Há, falando em termos políticos, um “programa mínimo”, médio (escalonado, por sua vez, em vários estágios, etapas, degraus, difusões) e máximo, que é o nível escatológico, que deve estar sempre presente. Vida nova, novo ser, ressurreição, parusia, são processos em curso, movimentos em curso, operantes, como se fossem um parto, com as dores respectivas. Parusia não é um final, e sim um movimento sem fim, eterno, a eternidade em movimento. 

Conclusão: o ideal do bem comum é o ideal do “Reino de Deus”, que já está presente e deve crescer, aprofundar-se, dentro do processo histórico, controlando-o em direção à parusia (movimento de renovação, de melhora, em curso), à eclosão da “civilização do amor”, da regência da regra do bem comum.
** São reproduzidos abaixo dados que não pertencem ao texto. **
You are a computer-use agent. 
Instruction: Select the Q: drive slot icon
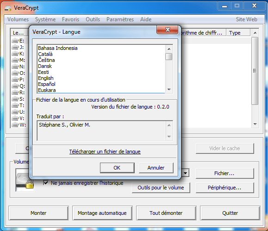15,86
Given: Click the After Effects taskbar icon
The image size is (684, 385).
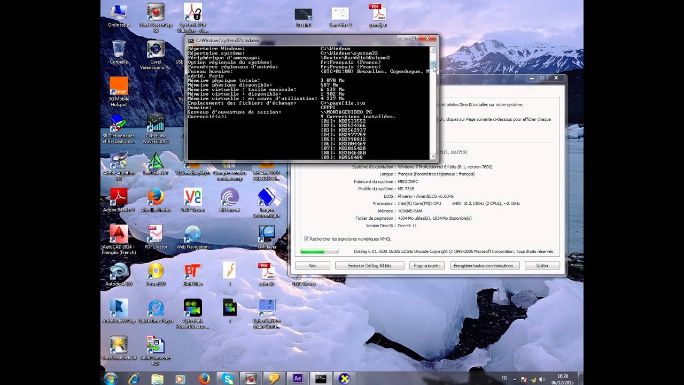Looking at the screenshot, I should [x=298, y=378].
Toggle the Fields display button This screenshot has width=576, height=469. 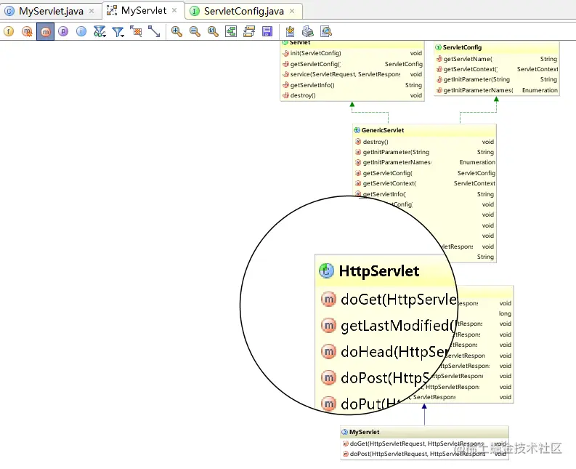coord(9,32)
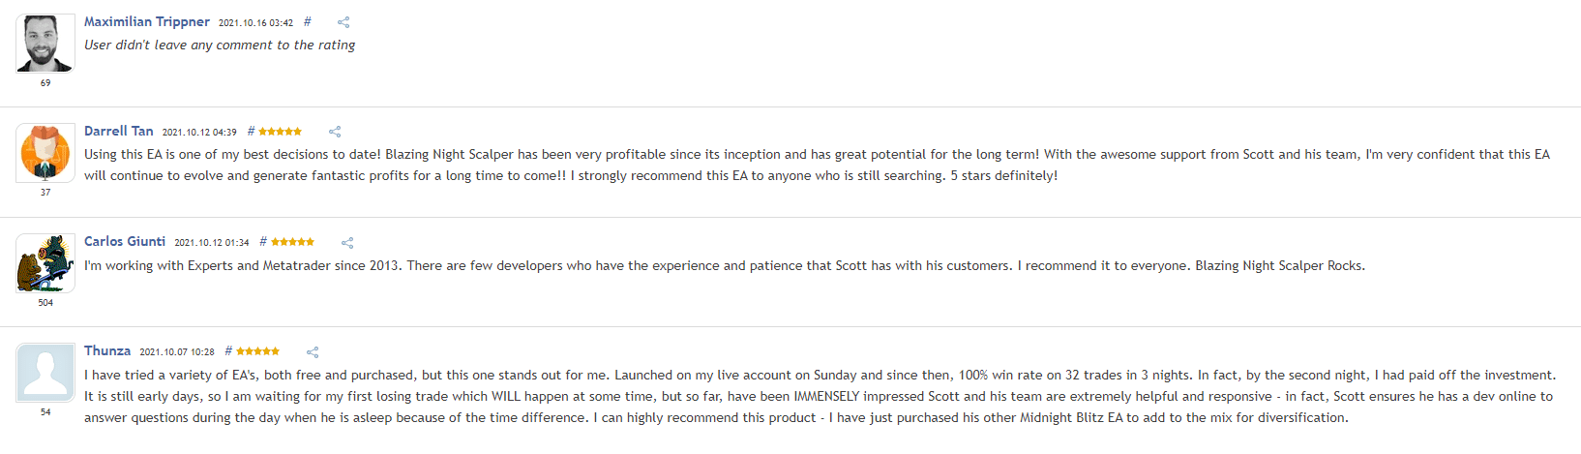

A parusia é um movimento e uma meta, significando vida eterna, felicidade (alegria, “gaudium”), vida eterna que inicia nesta vida, dentro da vida, da história, controle pleno do universo, ressurreição, eliminação da morte, erradicação das doenças, enfim, universo novo (renovado), com corpos novos e imortais, numa organização social igualitária e pautada pelo bem comum.

A parusia expressa também os grandes ideais humanos, de superação da morte, do sofrimento, dos erros, das mentiras, das injustiças etc.

Da mesma forma, os milagres prefiguram o que ocorrerá no futuro e que ocorre progressivamente na história: a sujeição do universo à vontade consciente das pessoas (cf. Gn 1,26), o controle comum do universo, numa grande República universal, uma Grande Comunidade movida pelo Amor, em parceria com Deus, como Filhos de Deus.